**Assignment:** Using the data below, copy out all lines with the word "pixels".

**Data records:**
Segment Open

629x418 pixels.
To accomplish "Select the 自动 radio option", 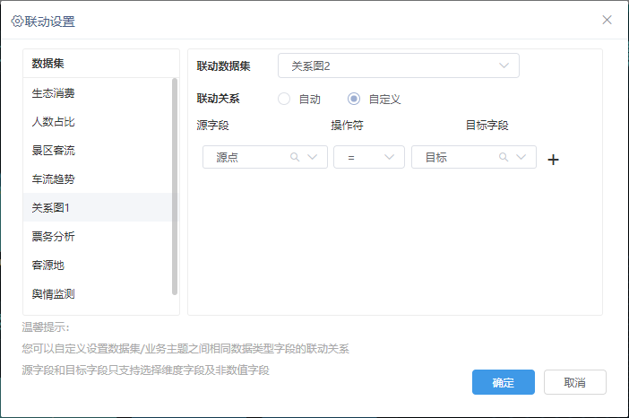I will click(284, 99).
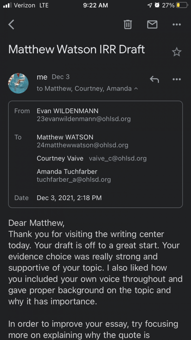The image size is (191, 340).
Task: Tap sender address 23evanwildenmann@ohlsd.org
Action: click(84, 119)
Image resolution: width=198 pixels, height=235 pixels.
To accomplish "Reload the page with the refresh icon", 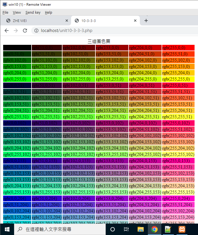I will (x=25, y=31).
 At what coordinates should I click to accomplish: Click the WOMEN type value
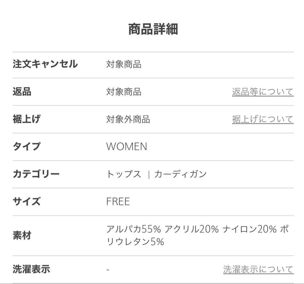pyautogui.click(x=126, y=146)
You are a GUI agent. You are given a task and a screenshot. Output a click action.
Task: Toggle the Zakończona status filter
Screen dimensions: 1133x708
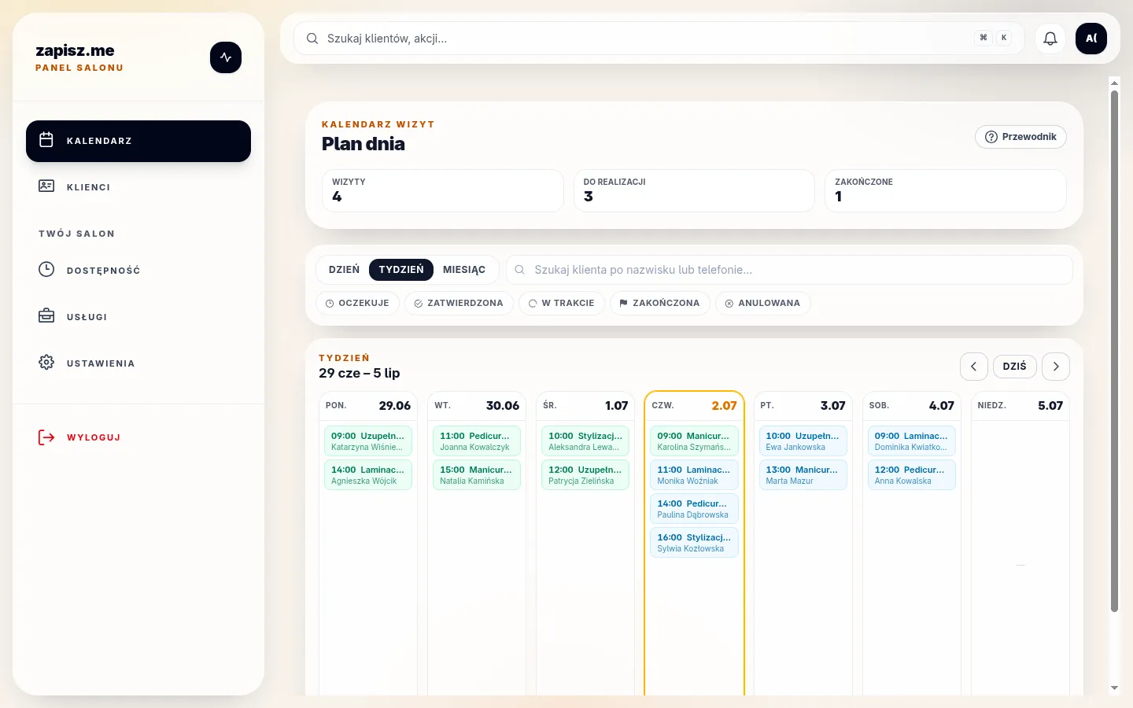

Segment Closed

**Response below:**
629x418 pixels.
Image resolution: width=198 pixels, height=235 pixels.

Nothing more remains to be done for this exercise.